Direktur Pengelolaan Sampah Kementerian Lingkungan Hidup dan Kehutanan (KLHK) Novrizal Tahar mengatakan, rumah tangga berperan besar mendaur ulang sampah plastik dan kertas. ”Seharusnya proses daur ulang dimulai sejak tangan pertama. Kalau (sampah) sudah di tempat pembuangan akhir, sulit mendaurulangnya karena bercampur material lain,” kata Novrizal saat membuka diskusi Pemanfaatan Material Menuju Circular Economy di Jakarta, Kamis (2/8/2018).
Bukan hanya sampah plastik, melainkan sampah kertas yang bercampur material lain juga susah didaur ulang. Hal itu membuat banyak sampah daur ulang yang seharusnya bernilai ekonomi, terbuang sia-sia, dan menggunung di TPA. ”Misalnya, saat kami menerima sampah plastik dari Bantargebang, maksimal hanya 15 persen hingga 20 persennya yang bisa didaur ulang menjadi bijih plastik,” ujar Justin.
Lain halnya dengan sampah kertas, yang jika bercampur material lain, mudah hancur dan tidak bisa dimanfaatkan kembali. Hal ini, menurut Direktur Eksekutif Asosiasi Pulp dan Kertas Indonesia Liana Bratasida, sangat disayangkan. Menurut dia, seharusnya proses daur ulang kertas bisa membantu memenuhi kebutuhan kertas di Indonesia.
”Jumlah sampah kertas itu 10 persen dari jumlah sampah nasional. Dari pada impor kertas, mengapa kita tidak belajar memilah sampah kertas agar bisa didaur ulang saja,” kata Liana.
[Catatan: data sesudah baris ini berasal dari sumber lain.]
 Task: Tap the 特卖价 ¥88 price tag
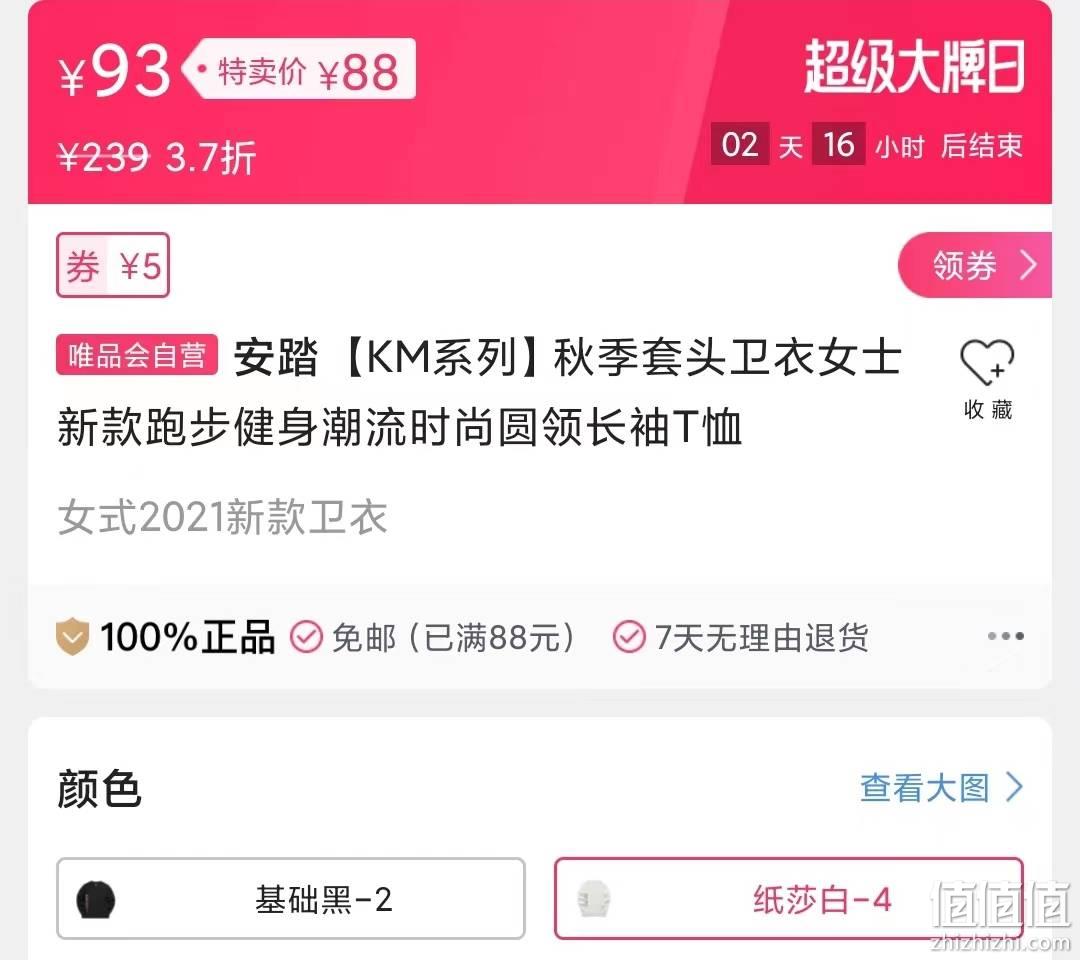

Selama ini, kebanyakan orang menganggap daur ulang akan diurus setelah sampah sampai di TPA. Padahal, ketika berada di TPA, sampah yang seharusnya bisa didaur ulang justru bercampur berbagai material lain yang mempersulit daur ulang. Pandangan inilah yang perlu diubah oleh masyarakat, daur ulang sampah akan jauh lebih efisien jika semua mau ikut serta.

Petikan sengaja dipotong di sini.